Поверженный Хейтри отдался на милость суда. «Когда я увидел, что дело приняло серьезный оборот, я поставил на карту все, что имел, до последнего пенни, мою репутацию и мою свободу, чтобы только предотвратить это ужасное крушение. Я пошел на огромный риск, хотя мог бы позволить делам идти своим чередом и остаться свободным человеком. В этом случае бремя потерь обрушилось бы на тысячи держателей акций по всей стране, тогда как сейчас несчастье постигло сравнительно небольшое количество людей».

Далее он заявил: «Более того, пойдя на этот риск, я теперь окончательно и необратимо разорен. Мое имя стало притчей во языцех, и если я буду признан виновным, то, когда бы я ни вышел из тюрьмы, наказание будет попрежнему преследовать меня».

Затем, поблагодарив друзей и семью за поддержку, он заявил судье: «Я не хочу прикидываться дураком. Я прекрасно понимал, на что иду, но в равной степени у меня были все основания считать, что я спасаю положение и таким образом защищаю моих кредиторов. Сэр Джильберт Гарней уже говорил, что ни одно пенни из денег, добытых незаконным путем, не попало ни к кому из нас в карман. Пока мне предоставлена возможность оправдаться (а мне это сделать нетрудно), я постараюсь доказать вам, что все мои действия, как ни дико это может прозвучать в свете всех последующих событий, были продиктованы лишь желанием поступить как должно и что мотивы моих действий были чисты и бескорыстны. А теперь, сэр, я готов безропотно принять любое наказание, которое меня ждет».

Но обвинитель остался равнодушен ко всему этому. Дело было настолько сложным и запутанным, что ему понадобилось четыре дня, чтобы разъяснить суду суть самого мошенничества. Хейтри признал, что им были допущены некоторые «нарушения», и генеральный прокурор построил на этом свое заключение: «Слово „нарушения“ не совсем подходит для подобных действий. Если это называть „нарушением“, то что же тогда „преступление“?» Он заявил, что, без сомнения, Хейтри и его ребята все время надеялись выкрутиться и как-то расплатиться за фальшивые бумаги, до того как все это вылезет наружу. «Я думаю, что в истории было много таких случаев, когда человек брал кассу, собираясь поставить деньги на лошадь или на что-то еще в этом роде, и надеялся в случае выигрыша непременно вернуть деньги».

Хейтри был приговорен к 14 годам. Нельзя сказать, что он принял этот приговор «безропотно», поскольку подавал апелляцию (впрочем, вполне безуспешно). Выйдя из тюрьмы в 1939 году, он написал книгу под названием «Сасг из тьмы», в которой отстаивал теорию, что причиной политической и экономической нестабильности является неудачное распределение населения на земле и взаимозависимость наций. В 50-х годах он попробовал проворачивать кое-какие дела, но успех был незначительным. Хейтри умер в июне 1965 года.

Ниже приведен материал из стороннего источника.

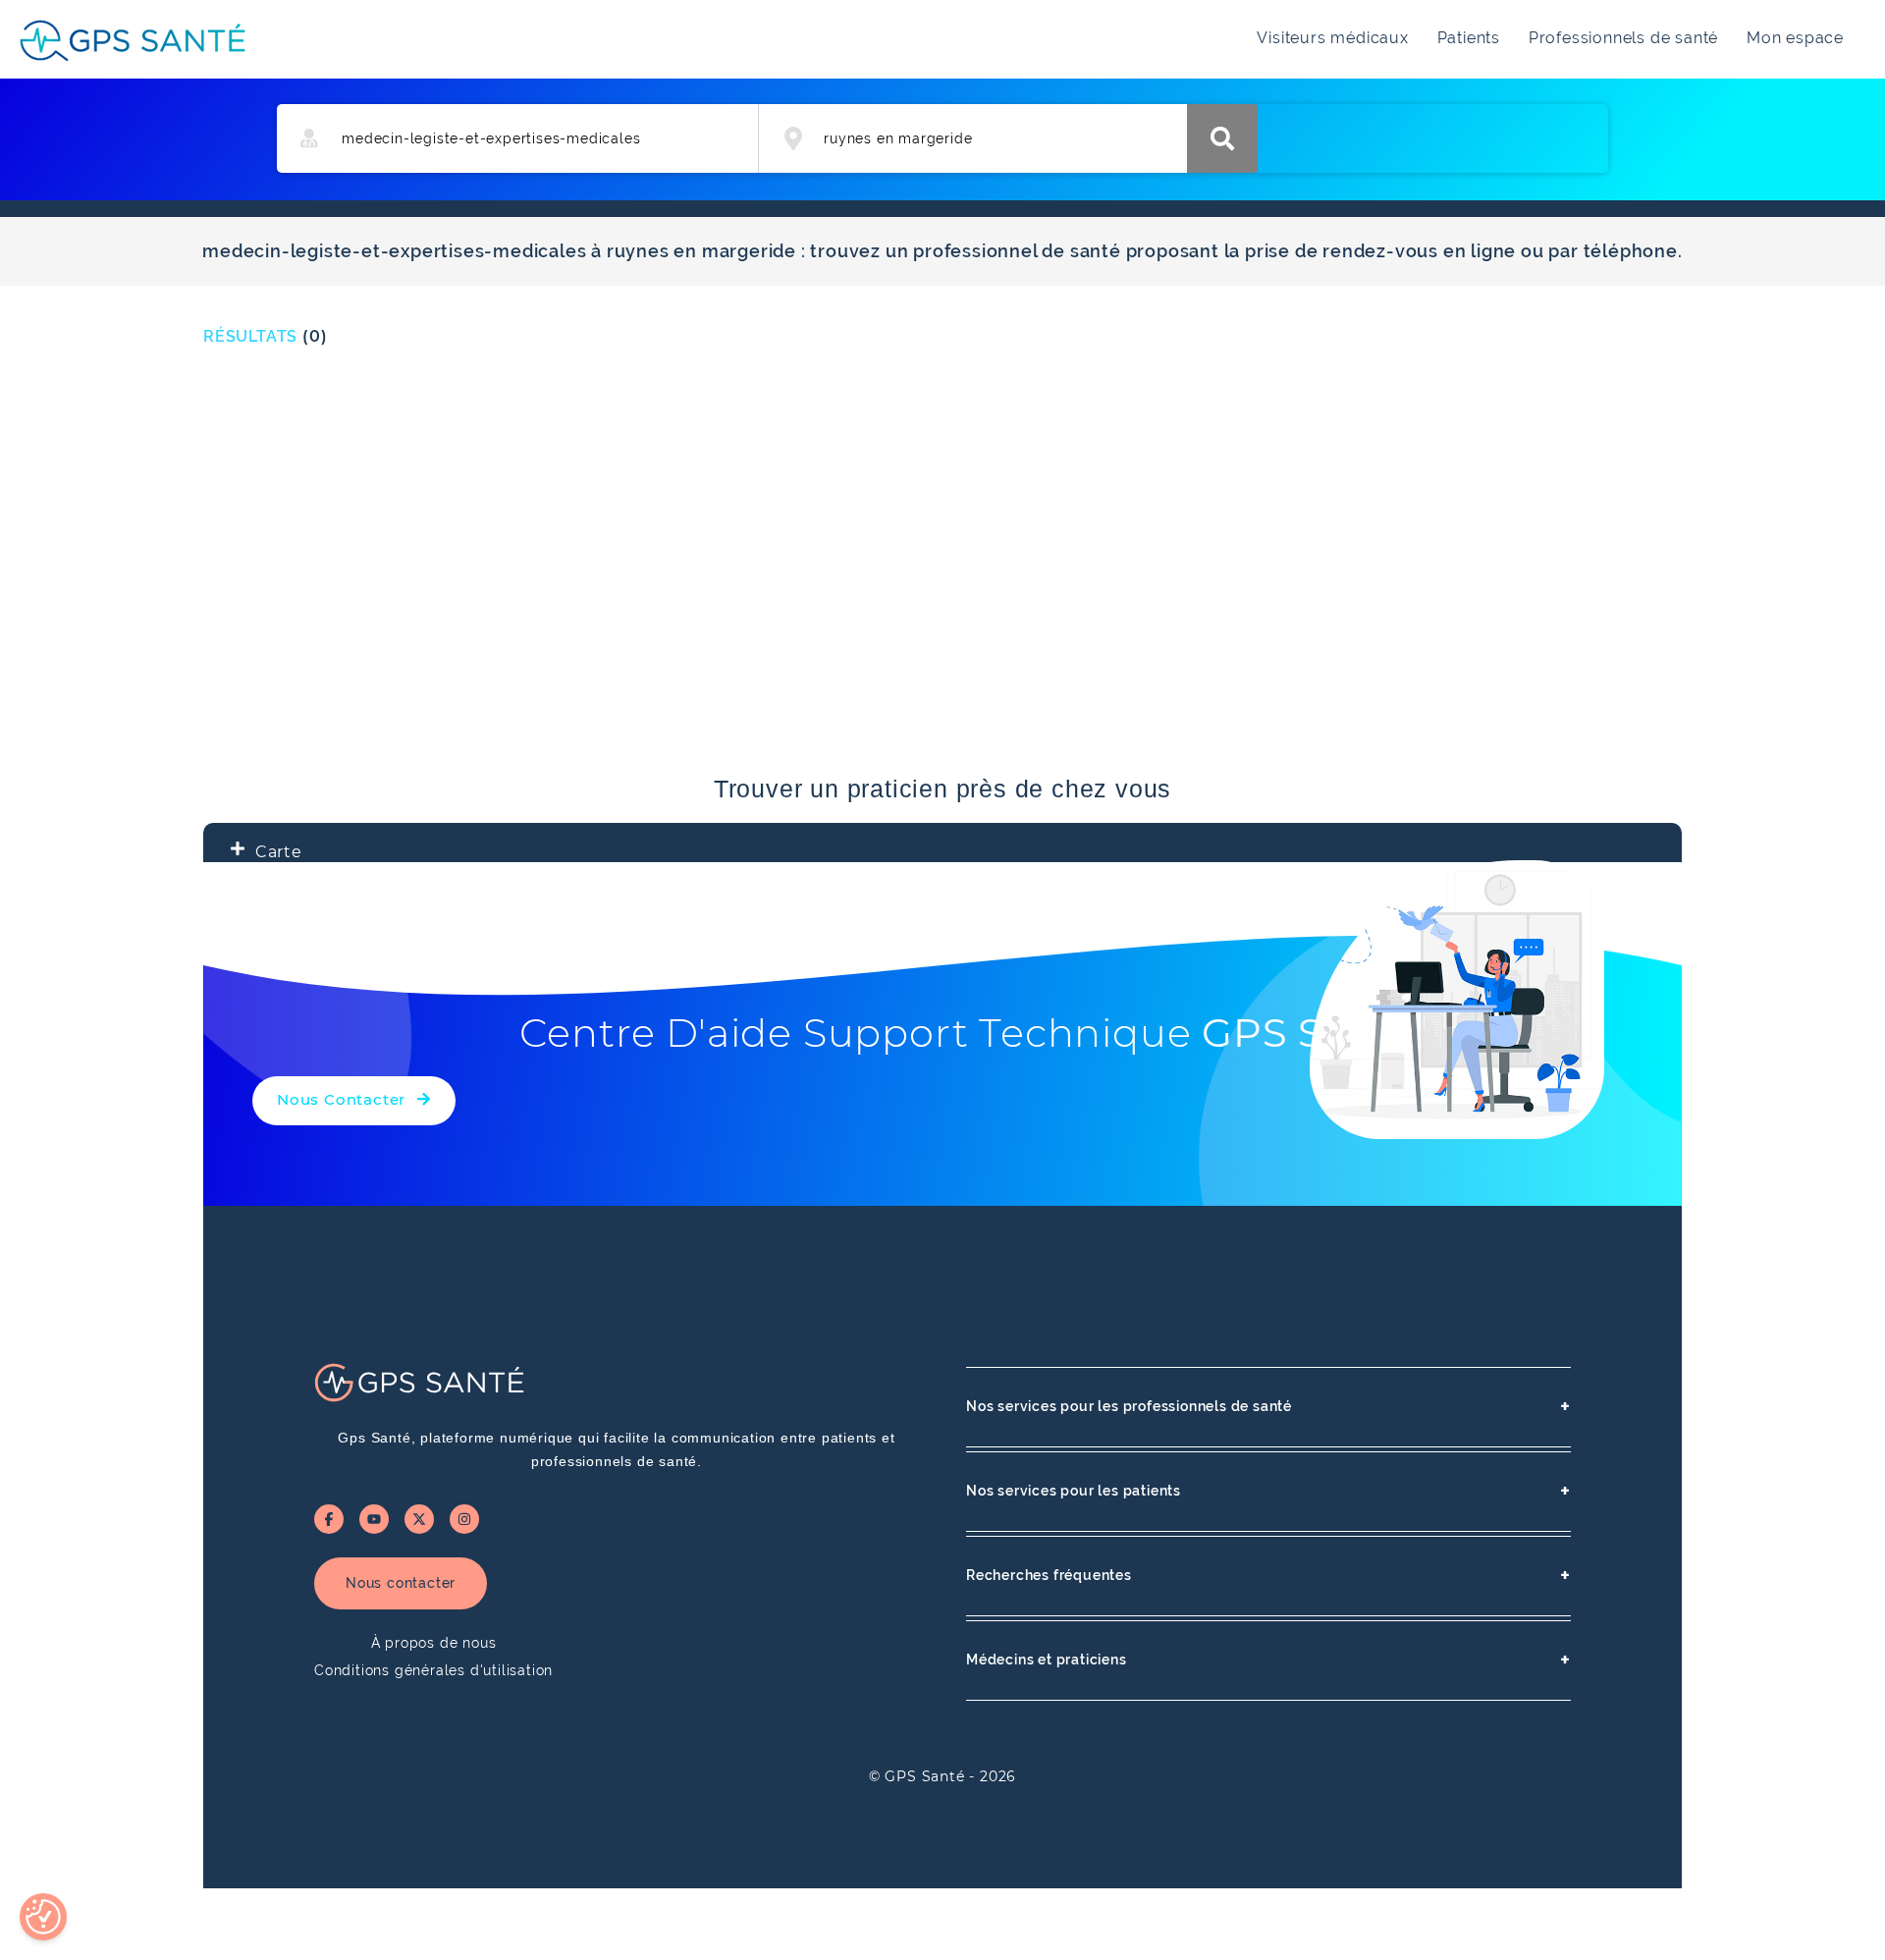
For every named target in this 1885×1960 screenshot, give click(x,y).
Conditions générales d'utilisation (433, 1670)
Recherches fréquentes (1268, 1575)
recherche (1222, 138)
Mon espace (1795, 37)
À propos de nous (434, 1643)
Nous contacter (401, 1583)
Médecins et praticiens (1268, 1660)
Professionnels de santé (1623, 37)
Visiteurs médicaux (1332, 37)
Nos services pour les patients (1268, 1491)
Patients (1468, 37)
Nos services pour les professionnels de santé (1268, 1406)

Однако настоящим королем среди всех миллионеров со знаком минус был неотесанный, грубый, стройный, женолюбивый, непрерывно курящий (десять гаванских сигар в день) выходец из Новой Англии по имени Джесс Лористон Ливермор.

К концу 20-х годов он был живой легендой Уолл-стрит.

Он родился в Новой Англии в 1877 году и впервые почувствовал вкус к акциям и облигациям в четырнадцать лет, когда за доллар в неделю выписывал мелом на доске котировки на брокерской бирже в Бостоне. Он мог бы там и остаться, если бы не его уникальная способность моментально считать в уме. Он быстро понял, что может с ходу выдавать проценты и таким образом определять колебания цен. А когда он начал каждый вечер записывать эти проценты и цены в записную книжку, он также осознал, что может проследить некоторые тенденции в этих ценах.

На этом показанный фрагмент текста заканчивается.